Mme Maccarone : En attendant,
après la réponse, Mme la Présidente, je voulais juste partager avec vous que
c'était ma dernière question. Je veux céder la parole à ma collègue la députée
de Maurice-Richard.
La Présidente (Mme Guillemette) :
Parfait, merci, si on retrouve Me Ménard.
On va suspendre...
(Suspension de la séance à 15 h 36)
La Présidente
(Mme Guillemette) : ...Me Ménard. On va suspendre quelques
instants. Il nous reste quand même... Ah! Il nous reste quand même quelques
minutes. Donc, on va suspendre et on va essayer de se reconnecter avec Me
Ménard.
(Suspension de la séance à 15 h 36)
(Reprise à 15 h 39)
M. Ménard (Jean-Pierre) :
...vous m'entendez?
La Présidente
(Mme Guillemette) : Oui, on vous entend bien, Me Ménard, et
on vous voit aussi, également, maintenant.
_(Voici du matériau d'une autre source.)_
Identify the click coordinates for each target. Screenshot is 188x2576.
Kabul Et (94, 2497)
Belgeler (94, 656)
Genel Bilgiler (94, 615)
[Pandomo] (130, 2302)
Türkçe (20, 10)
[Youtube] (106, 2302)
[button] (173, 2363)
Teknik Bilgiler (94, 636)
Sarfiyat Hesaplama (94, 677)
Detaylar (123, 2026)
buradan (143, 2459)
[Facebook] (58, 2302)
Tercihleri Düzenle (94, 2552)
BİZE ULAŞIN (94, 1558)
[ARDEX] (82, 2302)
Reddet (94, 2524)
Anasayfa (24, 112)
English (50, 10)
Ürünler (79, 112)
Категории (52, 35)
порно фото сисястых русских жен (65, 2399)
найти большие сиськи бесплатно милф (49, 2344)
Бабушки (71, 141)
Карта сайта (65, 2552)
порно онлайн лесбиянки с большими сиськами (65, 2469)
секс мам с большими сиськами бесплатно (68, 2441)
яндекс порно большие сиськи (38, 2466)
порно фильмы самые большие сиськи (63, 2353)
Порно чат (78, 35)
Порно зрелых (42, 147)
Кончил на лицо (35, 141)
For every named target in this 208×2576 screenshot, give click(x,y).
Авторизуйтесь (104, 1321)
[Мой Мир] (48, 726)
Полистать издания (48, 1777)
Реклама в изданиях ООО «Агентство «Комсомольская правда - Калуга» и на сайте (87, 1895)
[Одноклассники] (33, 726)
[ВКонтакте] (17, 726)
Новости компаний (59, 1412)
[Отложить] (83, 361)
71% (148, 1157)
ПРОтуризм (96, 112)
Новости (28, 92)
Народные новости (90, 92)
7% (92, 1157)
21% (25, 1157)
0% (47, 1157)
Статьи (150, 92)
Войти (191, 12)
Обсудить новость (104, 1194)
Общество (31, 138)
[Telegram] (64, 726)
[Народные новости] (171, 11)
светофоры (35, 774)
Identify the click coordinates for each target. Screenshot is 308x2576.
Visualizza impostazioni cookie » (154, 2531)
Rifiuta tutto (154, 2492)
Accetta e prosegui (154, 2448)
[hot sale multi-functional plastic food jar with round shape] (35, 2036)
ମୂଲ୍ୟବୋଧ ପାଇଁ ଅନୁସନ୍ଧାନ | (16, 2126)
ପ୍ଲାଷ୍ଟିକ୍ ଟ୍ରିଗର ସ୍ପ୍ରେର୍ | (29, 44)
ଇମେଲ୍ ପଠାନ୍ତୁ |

Donc, on en était à la réponse de la
députée de Westmount—Saint-Louis.
• (15 h 40) •
M. Ménard (Jean-Pierre) :
...répéter la question.
Mme Maccarone : Oui.
Bien, je peux répéter la question, Me Ménard.
La Présidente (Mme Guillemette) :
Oui, allez-y.
Mme Maccarone : C'était plus parce
que vous avez dit que ça va être très difficile pour les personnes qui
souffrent d'une déficience intellectuelle ou autisme d'avoir un droit à accès à
l'aide médicale à mourir...
La Présidente (Mme Guillemette) :
…Mme la députée de Westmount—Saint-Louis.
Mme Maccarone : Oui, je peux
répéter la question, Me Ménard…
La Présidente (Mme Guillemette) :
Oui, allez-y.
Mme Maccarone : …c'était plus
parce que vous avez dit que ça va être très difficile pour les personnes qui
souffrent de déficience intellectuelle ou autisme d'avoir un droit d'accès à
l'aide médicale à mourir, faute de capacité d'identifier leurs aptitudes.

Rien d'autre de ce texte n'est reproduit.